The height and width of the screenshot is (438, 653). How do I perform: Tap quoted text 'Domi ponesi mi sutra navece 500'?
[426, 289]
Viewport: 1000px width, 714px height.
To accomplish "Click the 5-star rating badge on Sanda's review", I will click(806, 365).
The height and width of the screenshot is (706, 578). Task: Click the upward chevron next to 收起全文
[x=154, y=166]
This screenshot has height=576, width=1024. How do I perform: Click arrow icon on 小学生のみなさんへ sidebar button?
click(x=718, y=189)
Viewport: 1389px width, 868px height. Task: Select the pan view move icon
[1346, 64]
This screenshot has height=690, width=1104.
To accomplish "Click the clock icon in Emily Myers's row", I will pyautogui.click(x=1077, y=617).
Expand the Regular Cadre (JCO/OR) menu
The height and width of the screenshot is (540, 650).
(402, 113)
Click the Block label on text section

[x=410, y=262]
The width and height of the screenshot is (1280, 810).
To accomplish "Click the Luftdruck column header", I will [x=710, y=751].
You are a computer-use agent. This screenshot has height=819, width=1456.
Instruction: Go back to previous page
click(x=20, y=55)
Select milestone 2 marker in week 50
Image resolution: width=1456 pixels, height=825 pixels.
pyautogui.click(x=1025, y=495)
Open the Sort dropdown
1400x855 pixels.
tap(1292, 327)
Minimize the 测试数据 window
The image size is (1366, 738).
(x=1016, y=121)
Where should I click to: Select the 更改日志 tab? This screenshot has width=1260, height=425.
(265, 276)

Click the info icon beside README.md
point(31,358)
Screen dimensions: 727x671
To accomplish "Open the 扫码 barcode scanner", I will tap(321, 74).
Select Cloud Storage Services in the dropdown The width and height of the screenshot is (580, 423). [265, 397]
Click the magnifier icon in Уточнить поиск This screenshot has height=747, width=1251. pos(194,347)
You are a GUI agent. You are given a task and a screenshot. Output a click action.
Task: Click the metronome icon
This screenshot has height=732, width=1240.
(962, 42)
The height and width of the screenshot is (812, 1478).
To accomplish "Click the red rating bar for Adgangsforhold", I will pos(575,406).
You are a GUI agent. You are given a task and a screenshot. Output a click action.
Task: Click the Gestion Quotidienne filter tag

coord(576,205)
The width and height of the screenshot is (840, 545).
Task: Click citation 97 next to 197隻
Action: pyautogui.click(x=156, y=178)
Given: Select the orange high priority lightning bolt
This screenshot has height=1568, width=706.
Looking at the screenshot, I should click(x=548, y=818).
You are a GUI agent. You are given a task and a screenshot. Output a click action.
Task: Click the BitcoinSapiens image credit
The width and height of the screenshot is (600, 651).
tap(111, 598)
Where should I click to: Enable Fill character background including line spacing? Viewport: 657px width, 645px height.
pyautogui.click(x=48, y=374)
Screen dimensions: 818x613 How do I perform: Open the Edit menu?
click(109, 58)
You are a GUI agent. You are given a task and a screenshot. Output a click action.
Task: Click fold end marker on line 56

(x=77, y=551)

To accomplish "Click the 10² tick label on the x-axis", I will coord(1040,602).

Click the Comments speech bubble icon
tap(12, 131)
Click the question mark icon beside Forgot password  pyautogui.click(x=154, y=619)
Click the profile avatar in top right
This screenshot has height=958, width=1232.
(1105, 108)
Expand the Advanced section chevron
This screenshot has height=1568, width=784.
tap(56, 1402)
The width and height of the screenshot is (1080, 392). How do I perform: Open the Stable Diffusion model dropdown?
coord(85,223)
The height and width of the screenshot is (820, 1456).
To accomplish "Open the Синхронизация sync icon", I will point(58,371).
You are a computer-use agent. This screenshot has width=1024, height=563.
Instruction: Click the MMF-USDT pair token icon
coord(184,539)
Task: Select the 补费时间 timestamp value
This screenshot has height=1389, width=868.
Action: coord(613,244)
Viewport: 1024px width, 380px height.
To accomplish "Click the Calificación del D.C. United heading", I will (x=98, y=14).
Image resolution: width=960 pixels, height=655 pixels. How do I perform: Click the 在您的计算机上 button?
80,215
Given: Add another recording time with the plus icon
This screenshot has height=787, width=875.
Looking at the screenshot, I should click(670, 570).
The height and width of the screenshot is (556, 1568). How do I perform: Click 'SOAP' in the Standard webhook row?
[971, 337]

----------

_Do this_
Please recast the part of the entries that opens with the line containing "Select Cloud Storage" and closes with the line containing "tap(12, 131)" as a Markdown table with the columns Row and Entry Line. Number the rows in order and leave out blank lines.

_Answer to this exercise_
| Row | Entry Line |
|---|---|
| 1 | Select Cloud Storage Services in the dropdown The width and height of the screenshot is (580, 423). [265, 397] |
| 2 | Click the magnifier icon in Уточнить поиск This screenshot has height=747, width=1251. pos(194,347) |
| 3 | You are a GUI agent. You are given a task and a screenshot. Output a click action. |
| 4 | Task: Click the metronome icon |
| 5 | This screenshot has height=732, width=1240. |
| 6 | (962, 42) |
| 7 | The height and width of the screenshot is (812, 1478). |
| 8 | To accomplish "Click the red rating bar for Adgangsforhold", I will pos(575,406). |
| 9 | You are a GUI agent. You are given a task and a screenshot. Output a click action. |
| 10 | Task: Click the Gestion Quotidienne filter tag |
| 11 | coord(576,205) |
| 12 | The width and height of the screenshot is (840, 545). |
| 13 | Task: Click citation 97 next to 197隻 |
| 14 | Action: pyautogui.click(x=156, y=178) |
| 15 | Given: Select the orange high priority lightning bolt |
| 16 | This screenshot has height=1568, width=706. |
| 17 | Looking at the screenshot, I should click(x=548, y=818). |
| 18 | You are a GUI agent. You are given a task and a screenshot. Output a click action. |
| 19 | Task: Click the BitcoinSapiens image credit |
| 20 | The width and height of the screenshot is (600, 651). |
| 21 | tap(111, 598) |
| 22 | Where should I click to: Enable Fill character background including line spacing? Viewport: 657px width, 645px height. |
| 23 | pyautogui.click(x=48, y=374) |
| 24 | Screen dimensions: 818x613 How do I perform: Open the Edit menu? |
| 25 | click(109, 58) |
| 26 | You are a GUI agent. You are given a task and a screenshot. Output a click action. |
| 27 | Task: Click fold end marker on line 56 |
| 28 | (x=77, y=551) |
| 29 | To accomplish "Click the 10² tick label on the x-axis", I will coord(1040,602). |
| 30 | Click the Comments speech bubble icon |
| 31 | tap(12, 131) |